“Antica sartoria napoletana” vendeva il “made in china”. Prodotti destinati all’outlet

Made in China

«Antica sartoria napoletana» si leggeva sul cartellino dei capi d’abbigliamento che arrivavano nella zona aeroportuale scarico merci di Fiumicino, ma la provenienza era cinese. Ad insospettire la guardia di finanza è stata la numerosa merce che dalla Repubblica popolare Cinese era diretta ad una nota casa d’abbigliamento napoletana.

Sui vestiti vi era anche l’etichetta “made in China”, ma si presentava facilmente asportabile; In aggiunta, la presenza dei prezzi di vendita, sia al dettaglio che “outlet” e tutte le diciture riportate in lingua italiana hanno rafforzato l’ipotesi di truffa delle fiamme gialle che, hanno seguito il trasporto della merce fino allo stoccaggio e allo smistamento nei punti vendita, per poi provvedere al sequestro.

522 mila i pezzi sequestrati alla nota casa di moda maschile presso i vari locali addetti alla commercializzazione: Napoli, Ischia, Roma, Bologna, San Cesareo e presso gli outlet di Valmontone e Marcianise, nonché al centro di distribuzione di Nola. Le indagini, coordinate dalla Procura della Repubblica di Civitavecchia, hanno avuto, infatti, esito positivo grazie alla collaborazione dei Comandi Provinciali locali, relativi alle zone di perquisizione.

La sede legale ed amministrativa è risultata, inoltre, essere riconducibile ad un insospettabile napoletano, il quale ora dovrà rispondere alla vendita di prodotti industriali con segni mendaci.

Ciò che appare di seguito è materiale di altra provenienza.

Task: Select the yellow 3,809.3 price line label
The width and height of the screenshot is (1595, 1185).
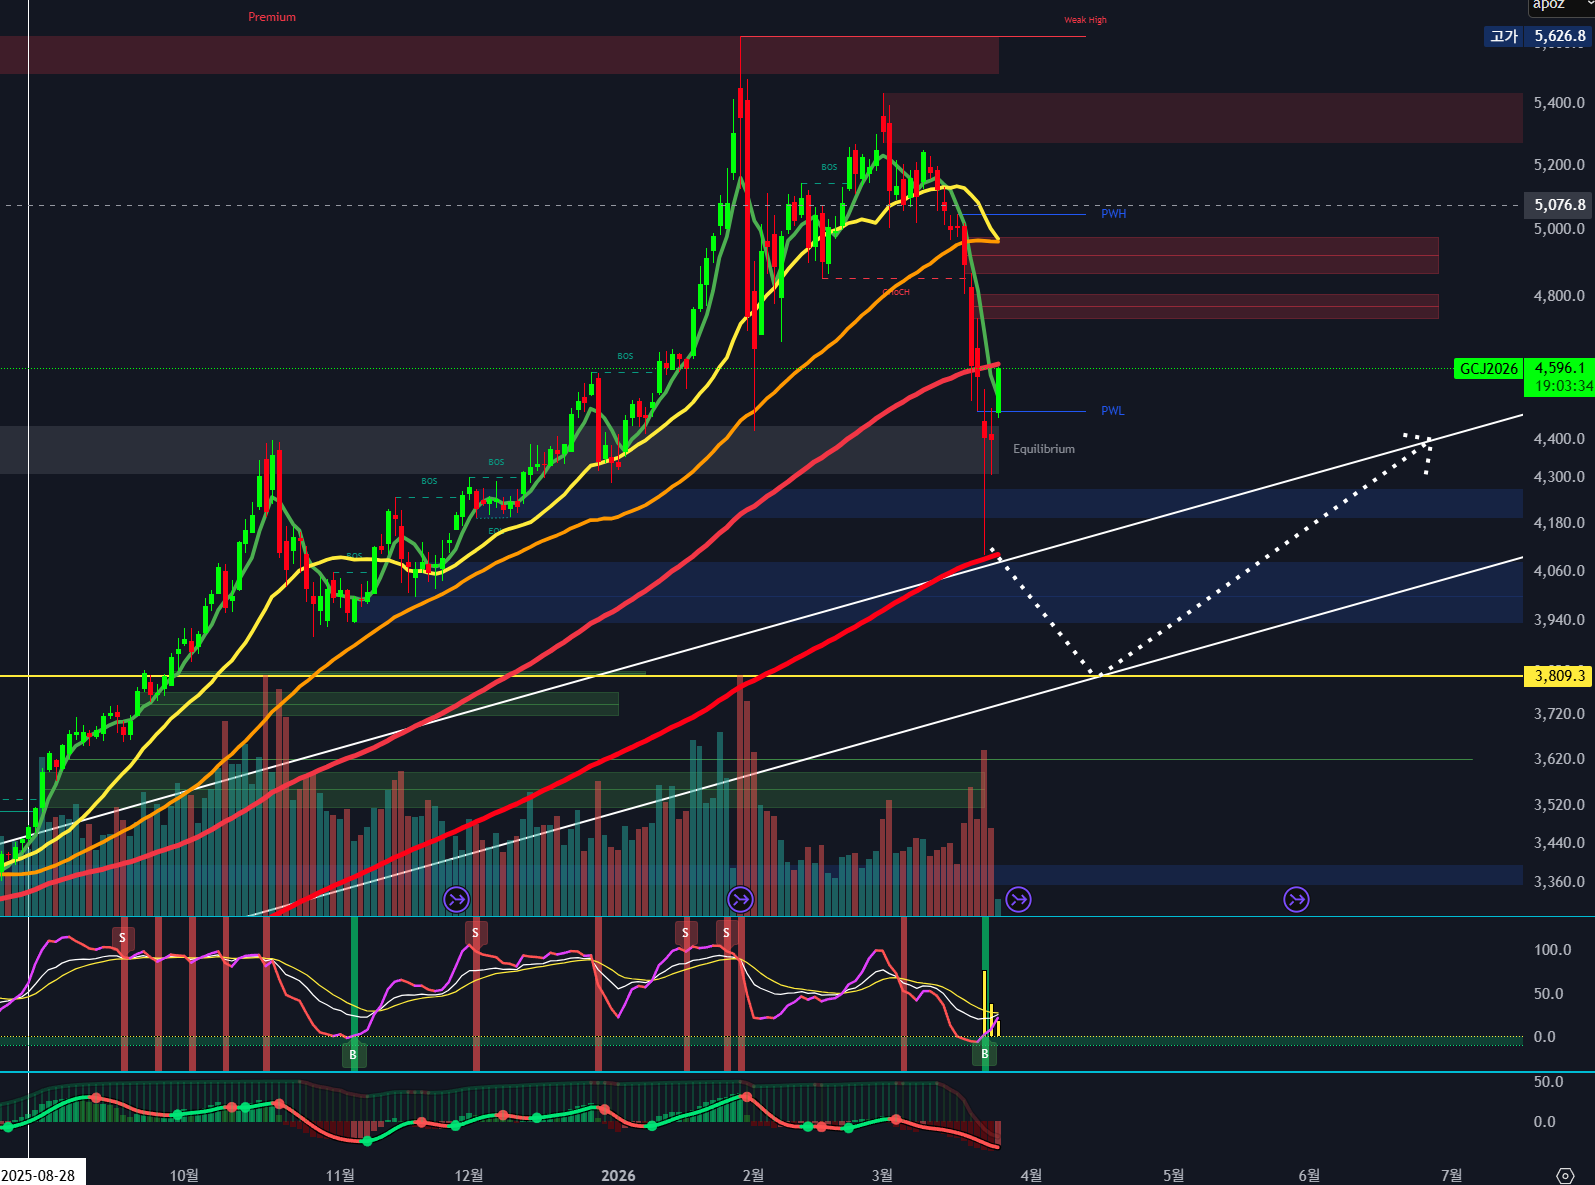Action: point(1559,676)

E’ sempre più frequente la falsificazione dei prodotti industriali, soprattutto per quanto riguarda l’abbigliamento. E, parallelamente, è in aumento la ricerca, da parte dei consumatori, del made in Italy, che, attualmente, può determinare la scelta ultima di chi acquista. Sembra quasi che l’era del consumismo, dettata dalla logica della quantità stia lentamente cedendo il posto ad un post-consumismo in cui è la ricerca di qualità a governare le direzioni.